L’hôpital

VIVA - « Accorder des moyens supplémentaires à l’hôpital est un impératif » Henri Sterdyniak, membre des Economistes atterrés.

Novembre 2019, par Info santé sécu social

– Dans le PLFSS pour 2020, les moyens attribués à l’hôpital sont limités alors même qu’il traverse une crise sans précédent. Qu’en pensez-vous ?

Le gouvernement a une vue à la fois comptable et politique, au sens étroit du terme. Il s’agit de faire contribuer les dépenses de santé à l’objectif de baisse des dépenses publiques, sans tenir compte ni des besoins de la population, ni de la situation du personnel. Les hôpitaux manquent de moyens, doivent fermer des lits ou des services ; beaucoup sont en déficit (le déficit global était de 660 millions en 2018) ou sont surendettés (soit un endettement global de 30 milliards). Ils ont du mal à retenir du personnel sous-payé et en sous-effectif. Les faibles augmentations de moyens accordées aux urgences sont prélevées sur d’autres postes. Et le PLFSS pour 2020 ne prévoit qu’une hausse de 2,1% du financement des hôpitaux, ce qui revient à obliger l’hôpital à réaliser de nouvelles économies. Accorder des moyens à l’hôpital est un impératif que le gouvernement a, jusqu’à présent, trop peiné à entendre.

– Dans le cadre de ce même PLFSS, le gouvernement a décidé que l’État ne compensera pas à la Sécurité sociale les exonérations de charges, ce qui conduit à creuser le déficit de la Sécurité sociale. Comment analysez-vous cette décision ?

Le gouvernement et la technocratie veulent éviter d’avoir une Sécurité sociale en excédent, ce qui pourrait conduire à devoir améliorer les prestations. La Sécurité sociale n’a aujourd’hui plus d’autonomie : ce sont les cabinets des ministères des finances et des affaires sociales qui décident des recettes et des soldes affichés par chaque régime en faisant riper les ressources d’une caisse à l’autre. D’une part, le gouvernement impose à la Sécurité sociale de rembourser rapidement la « dette sociale » ; d’autre part, depuis 2019, il met à sa charge les exonérations de cotisations sociales, soit un montant de l’ordre de 5 milliards en 2019 et 2020.

– Dans le même temps, le gouvernement annonce une réforme de l’AME qui vise à restreindre l’accès aux soins des sans-papiers. Comment comprendre cette politique ?

L’AME a coûté, en 2018, 904 millions d’euros (soit 0,45% des dépenses publiques de santé). Sa mise en cause a surtout un but politique : aller sur le terrain de la droite et de l’extrême-droite en montrant que le gouvernement lutte contre l’immigration. Cette mise en cause ne tient guère compte du rapport récent de l’IGF et de l’IGAS qui « recommande d’envisager avec prudence toute évolution de l’AME qui aurait pour effet d’augmenter le renoncement aux soins et de dégrader l’état de santé des populations ciblées ».

Elle est nocive sur le plan humanitaire puisqu’elle frappera des migrants dont l’état de santé peut s’être fortement détérioré du fait même de leur migration ; elle est dangereuse si des personnes atteintes de maladies contagieuses ne sont pas traitées ; elle aboutirait à surcharger encore les hôpitaux où ces personnes seraient traitées en dernier ressort.

– D’abord relativement acceptée par l’opinion, la future réforme des retraites est devenue complètement anxiogène.

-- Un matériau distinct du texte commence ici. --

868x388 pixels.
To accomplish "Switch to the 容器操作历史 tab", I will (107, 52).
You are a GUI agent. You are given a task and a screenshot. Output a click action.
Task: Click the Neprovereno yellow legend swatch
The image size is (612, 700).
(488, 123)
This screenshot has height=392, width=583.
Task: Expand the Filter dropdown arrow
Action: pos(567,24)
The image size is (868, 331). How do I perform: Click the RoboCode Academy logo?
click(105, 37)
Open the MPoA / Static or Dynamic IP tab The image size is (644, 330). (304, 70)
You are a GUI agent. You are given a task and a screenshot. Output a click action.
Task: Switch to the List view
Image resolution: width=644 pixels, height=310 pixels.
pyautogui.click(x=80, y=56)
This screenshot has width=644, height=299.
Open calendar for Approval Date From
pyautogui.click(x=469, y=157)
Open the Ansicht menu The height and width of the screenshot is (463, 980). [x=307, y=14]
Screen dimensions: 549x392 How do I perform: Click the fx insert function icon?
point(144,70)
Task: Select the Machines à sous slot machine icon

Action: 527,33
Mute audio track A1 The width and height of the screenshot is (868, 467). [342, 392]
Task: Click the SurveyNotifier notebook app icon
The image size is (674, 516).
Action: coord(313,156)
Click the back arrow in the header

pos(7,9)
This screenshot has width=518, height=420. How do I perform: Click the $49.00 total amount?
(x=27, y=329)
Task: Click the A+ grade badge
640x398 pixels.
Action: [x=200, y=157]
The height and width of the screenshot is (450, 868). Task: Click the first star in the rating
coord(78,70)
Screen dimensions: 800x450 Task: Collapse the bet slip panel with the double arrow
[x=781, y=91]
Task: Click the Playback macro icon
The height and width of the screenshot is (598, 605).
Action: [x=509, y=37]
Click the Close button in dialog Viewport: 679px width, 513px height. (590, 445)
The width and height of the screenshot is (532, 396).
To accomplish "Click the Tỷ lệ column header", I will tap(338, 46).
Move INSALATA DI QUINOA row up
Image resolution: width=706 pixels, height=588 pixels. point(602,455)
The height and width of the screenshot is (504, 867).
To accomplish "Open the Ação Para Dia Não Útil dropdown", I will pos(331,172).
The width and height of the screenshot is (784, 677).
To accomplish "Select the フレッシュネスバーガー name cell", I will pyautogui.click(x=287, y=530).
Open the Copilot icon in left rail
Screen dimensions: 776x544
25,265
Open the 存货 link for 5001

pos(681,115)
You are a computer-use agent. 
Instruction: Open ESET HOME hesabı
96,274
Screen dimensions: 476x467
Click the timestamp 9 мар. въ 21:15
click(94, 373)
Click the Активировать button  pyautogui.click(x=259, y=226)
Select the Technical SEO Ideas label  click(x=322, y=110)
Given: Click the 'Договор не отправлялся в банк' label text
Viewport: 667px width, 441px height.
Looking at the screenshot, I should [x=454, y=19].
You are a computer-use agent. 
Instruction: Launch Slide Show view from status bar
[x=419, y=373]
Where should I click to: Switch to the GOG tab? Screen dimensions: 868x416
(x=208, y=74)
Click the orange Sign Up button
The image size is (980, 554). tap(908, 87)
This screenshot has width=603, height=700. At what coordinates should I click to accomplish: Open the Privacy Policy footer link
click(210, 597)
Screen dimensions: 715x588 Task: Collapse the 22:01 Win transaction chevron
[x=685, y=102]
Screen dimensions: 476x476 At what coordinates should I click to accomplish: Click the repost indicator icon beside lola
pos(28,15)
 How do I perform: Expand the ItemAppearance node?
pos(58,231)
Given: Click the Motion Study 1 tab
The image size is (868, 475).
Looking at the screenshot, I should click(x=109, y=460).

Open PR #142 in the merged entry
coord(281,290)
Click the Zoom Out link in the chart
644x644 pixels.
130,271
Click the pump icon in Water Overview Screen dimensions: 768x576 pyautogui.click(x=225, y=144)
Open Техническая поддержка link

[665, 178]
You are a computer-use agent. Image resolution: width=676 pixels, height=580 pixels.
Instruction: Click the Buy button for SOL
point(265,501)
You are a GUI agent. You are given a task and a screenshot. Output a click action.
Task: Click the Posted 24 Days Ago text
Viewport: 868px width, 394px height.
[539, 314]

Que pensez-vous de cette réforme ?

La réforme a deux buts essentiels : garantir la stabilité (et même la baisse) de la part des dépenses de retraites dans le PIB ; étatiser le système de façon à priver les partenaires sociaux de tout pouvoir direct. Cependant, elle a fait apparaître au grand jour que, dans les projets de la technocratie, l’âge de départ à taux plein doit rapidement passer à 64 ans et que le niveau relatif des retraites par rapport aux salaires doit baisser fortement (de plus de 20%). Cette baisse est particulièrement apparente pour certaines professions (fonctionnaires n’ayant que peu de primes, régimes spéciaux). Aucune mesure d’ampleur n’est prise pour les emplois pénibles. Selon la clause dite « du grand père », la réforme ne s’appliquerait qu’à ceux qui entrerait en activité après 2020, donc, en fait, à partir de 2063. C’est un appel à l’égoïsme entre générations : « que m’importe la retraite de mes petits-enfants si la mienne est préservée ».

Le gouvernement devrait renoncer à sa grande réforme, devrait surtout accepter de maintenir le niveau relatif des retraites en programmant une hausse progressive des taux de cotisations, devrait engager une réelle négociation avec les syndicats pour faire converger les régimes et supprimer les disparités actuelles.